> [Work instructions]:
Could you copy out every line of the data where the word "Office" occurs?
▬▬▬
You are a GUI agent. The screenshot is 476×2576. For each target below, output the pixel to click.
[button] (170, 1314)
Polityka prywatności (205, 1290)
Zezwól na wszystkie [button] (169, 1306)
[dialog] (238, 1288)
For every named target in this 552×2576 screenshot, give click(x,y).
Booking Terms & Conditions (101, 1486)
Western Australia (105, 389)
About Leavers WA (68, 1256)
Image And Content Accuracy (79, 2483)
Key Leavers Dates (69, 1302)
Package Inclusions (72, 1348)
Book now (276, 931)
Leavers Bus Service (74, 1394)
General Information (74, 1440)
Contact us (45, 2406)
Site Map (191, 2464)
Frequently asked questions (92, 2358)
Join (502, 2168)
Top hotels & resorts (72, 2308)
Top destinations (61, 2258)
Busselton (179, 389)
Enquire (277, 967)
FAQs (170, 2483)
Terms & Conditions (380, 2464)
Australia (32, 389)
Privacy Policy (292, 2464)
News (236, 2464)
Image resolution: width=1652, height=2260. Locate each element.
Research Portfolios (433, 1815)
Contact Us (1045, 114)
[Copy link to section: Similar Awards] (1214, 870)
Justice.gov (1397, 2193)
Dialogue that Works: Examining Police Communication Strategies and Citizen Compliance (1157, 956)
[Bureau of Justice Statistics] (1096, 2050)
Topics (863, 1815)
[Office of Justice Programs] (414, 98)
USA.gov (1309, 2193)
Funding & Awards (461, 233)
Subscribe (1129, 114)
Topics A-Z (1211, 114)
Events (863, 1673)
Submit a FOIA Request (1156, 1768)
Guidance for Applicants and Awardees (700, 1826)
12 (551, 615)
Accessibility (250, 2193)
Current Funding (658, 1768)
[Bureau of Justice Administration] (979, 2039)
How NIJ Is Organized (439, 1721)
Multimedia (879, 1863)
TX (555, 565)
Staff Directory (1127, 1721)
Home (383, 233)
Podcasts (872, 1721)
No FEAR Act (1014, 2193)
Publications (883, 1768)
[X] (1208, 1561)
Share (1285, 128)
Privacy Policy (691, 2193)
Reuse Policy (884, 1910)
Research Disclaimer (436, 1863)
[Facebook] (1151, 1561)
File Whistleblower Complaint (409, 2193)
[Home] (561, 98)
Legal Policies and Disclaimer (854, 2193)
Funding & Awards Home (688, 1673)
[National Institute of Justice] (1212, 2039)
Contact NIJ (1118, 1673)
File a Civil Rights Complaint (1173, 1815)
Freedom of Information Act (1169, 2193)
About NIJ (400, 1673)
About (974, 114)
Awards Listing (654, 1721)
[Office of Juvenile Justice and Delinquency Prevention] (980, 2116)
▬▬▬
> [Reply to the task]:
[Office of Justice Programs] (414, 98)
[Office of Juvenile Justice and Delinquency Prevention] (980, 2116)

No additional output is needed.